_What the task asks:_ Pick out every line in the entries below that contains the word "Select" and copy each one.

━━━━━ Given records ━━━━━

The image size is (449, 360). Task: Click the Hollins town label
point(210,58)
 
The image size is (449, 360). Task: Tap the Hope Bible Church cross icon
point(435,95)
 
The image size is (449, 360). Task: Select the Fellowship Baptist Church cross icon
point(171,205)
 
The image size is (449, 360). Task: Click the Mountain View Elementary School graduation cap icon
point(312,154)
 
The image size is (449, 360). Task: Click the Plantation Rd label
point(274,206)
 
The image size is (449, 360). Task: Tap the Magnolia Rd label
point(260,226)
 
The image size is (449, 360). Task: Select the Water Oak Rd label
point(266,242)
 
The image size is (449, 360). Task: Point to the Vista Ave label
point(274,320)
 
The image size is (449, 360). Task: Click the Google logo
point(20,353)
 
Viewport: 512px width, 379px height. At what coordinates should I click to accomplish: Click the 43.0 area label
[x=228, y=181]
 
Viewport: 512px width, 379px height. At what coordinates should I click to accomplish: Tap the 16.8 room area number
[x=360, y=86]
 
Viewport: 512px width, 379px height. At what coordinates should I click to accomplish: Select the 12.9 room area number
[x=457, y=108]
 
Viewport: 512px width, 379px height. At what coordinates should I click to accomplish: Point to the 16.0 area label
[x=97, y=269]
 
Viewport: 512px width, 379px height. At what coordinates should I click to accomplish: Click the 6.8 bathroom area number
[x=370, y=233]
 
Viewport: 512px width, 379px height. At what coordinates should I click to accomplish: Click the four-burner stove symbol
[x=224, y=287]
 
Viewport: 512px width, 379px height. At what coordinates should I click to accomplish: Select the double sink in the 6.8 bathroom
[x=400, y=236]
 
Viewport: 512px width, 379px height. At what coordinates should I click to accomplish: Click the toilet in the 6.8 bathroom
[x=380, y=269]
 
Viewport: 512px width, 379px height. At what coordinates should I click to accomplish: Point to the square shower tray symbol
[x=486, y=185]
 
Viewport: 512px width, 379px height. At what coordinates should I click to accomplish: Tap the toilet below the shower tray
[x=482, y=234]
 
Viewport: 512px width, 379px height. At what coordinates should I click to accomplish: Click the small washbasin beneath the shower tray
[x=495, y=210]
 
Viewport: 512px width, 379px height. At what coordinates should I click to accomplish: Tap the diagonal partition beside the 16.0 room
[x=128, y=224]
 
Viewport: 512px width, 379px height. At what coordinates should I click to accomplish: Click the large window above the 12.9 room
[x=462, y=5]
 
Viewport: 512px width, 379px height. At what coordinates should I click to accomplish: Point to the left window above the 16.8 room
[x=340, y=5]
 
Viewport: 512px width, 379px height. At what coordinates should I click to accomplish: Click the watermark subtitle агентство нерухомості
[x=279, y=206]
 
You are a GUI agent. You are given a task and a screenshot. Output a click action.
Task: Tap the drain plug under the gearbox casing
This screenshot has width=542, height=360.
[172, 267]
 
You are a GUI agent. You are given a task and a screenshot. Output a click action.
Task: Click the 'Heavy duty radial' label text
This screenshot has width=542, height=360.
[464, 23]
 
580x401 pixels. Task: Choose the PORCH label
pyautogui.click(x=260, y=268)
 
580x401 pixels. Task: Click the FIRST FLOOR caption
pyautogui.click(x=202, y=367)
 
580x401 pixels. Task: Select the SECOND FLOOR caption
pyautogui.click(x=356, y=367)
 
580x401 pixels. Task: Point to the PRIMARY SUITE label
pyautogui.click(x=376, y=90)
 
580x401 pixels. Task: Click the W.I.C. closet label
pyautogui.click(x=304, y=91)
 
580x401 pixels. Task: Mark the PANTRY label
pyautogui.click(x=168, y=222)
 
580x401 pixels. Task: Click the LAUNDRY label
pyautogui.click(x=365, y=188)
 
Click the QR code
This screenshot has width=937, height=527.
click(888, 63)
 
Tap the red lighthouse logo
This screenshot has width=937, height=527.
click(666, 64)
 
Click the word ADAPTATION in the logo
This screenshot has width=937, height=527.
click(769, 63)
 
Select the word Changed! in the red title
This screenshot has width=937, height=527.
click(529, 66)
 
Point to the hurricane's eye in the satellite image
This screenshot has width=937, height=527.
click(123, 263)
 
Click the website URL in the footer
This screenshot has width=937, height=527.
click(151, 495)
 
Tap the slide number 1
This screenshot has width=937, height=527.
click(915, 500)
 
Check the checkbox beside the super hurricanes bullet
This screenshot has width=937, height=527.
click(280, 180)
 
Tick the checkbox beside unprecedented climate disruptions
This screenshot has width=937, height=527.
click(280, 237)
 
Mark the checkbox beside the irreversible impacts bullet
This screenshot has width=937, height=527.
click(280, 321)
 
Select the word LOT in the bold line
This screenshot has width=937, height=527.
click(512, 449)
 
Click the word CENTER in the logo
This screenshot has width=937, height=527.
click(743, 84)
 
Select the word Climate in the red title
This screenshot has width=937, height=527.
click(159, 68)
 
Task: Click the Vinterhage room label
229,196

━━━━━

_Correct result:_
The image size is (449, 360). Task: Select the Fellowship Baptist Church cross icon
The image size is (449, 360). Task: Select the Water Oak Rd label
Viewport: 512px width, 379px height. At what coordinates should I click to accomplish: Select the 12.9 room area number
Viewport: 512px width, 379px height. At what coordinates should I click to accomplish: Select the double sink in the 6.8 bathroom
580x401 pixels. Task: Select the SECOND FLOOR caption
Select the word Changed! in the red title
Select the word LOT in the bold line
Select the word Climate in the red title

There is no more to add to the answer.